* WORK INSTRUCTIONS *
Scan the records for the line containing "Fashion Earrings (563, 1391)". From there through the last line, write out each line exactly.
==*==
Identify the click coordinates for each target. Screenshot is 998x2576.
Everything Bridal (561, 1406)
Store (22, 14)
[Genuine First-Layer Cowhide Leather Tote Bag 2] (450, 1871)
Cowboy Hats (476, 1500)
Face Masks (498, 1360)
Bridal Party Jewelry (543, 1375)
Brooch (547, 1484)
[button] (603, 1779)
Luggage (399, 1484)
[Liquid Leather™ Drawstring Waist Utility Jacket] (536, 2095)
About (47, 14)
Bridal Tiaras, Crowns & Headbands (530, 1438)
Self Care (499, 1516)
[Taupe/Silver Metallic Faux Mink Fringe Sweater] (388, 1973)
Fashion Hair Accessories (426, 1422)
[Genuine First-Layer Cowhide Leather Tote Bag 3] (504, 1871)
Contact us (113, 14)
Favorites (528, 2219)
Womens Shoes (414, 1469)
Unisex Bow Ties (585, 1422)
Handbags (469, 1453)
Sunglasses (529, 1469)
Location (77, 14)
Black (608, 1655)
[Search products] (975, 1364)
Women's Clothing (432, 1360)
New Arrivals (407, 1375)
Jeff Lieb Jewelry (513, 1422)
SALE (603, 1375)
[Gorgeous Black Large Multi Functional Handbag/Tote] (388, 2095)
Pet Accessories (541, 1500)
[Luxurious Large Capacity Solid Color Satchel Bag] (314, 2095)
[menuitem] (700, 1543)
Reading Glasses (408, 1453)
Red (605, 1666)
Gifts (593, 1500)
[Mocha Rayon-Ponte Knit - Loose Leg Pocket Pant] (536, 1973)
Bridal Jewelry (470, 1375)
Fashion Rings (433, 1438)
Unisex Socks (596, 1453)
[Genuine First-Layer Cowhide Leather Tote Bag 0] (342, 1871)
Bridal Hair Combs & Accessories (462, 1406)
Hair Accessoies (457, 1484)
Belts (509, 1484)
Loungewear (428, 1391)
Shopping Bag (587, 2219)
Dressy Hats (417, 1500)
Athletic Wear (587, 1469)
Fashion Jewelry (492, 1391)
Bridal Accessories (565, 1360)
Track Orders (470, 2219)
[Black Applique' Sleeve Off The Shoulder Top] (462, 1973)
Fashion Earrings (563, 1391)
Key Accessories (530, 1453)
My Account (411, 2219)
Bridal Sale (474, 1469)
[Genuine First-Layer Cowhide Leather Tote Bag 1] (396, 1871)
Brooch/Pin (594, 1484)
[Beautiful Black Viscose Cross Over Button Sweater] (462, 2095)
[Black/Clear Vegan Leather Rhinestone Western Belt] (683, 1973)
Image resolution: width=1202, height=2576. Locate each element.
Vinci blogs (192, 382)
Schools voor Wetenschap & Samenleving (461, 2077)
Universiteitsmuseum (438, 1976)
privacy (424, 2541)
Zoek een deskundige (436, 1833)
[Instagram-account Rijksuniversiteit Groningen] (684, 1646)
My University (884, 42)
==*==
* PROBLEM SOLUTION *
Fashion Earrings (563, 1391)
Key Accessories (530, 1453)
My Account (411, 2219)
Bridal Sale (474, 1469)
[Genuine First-Layer Cowhide Leather Tote Bag 1] (396, 1871)
Brooch/Pin (594, 1484)
[Beautiful Black Viscose Cross Over Button Sweater] (462, 2095)
[Black/Clear Vegan Leather Rhinestone Western Belt] (683, 1973)
Image resolution: width=1202, height=2576. Locate each element.
Vinci blogs (192, 382)
Schools voor Wetenschap & Samenleving (461, 2077)
Universiteitsmuseum (438, 1976)
privacy (424, 2541)
Zoek een deskundige (436, 1833)
[Instagram-account Rijksuniversiteit Groningen] (684, 1646)
My University (884, 42)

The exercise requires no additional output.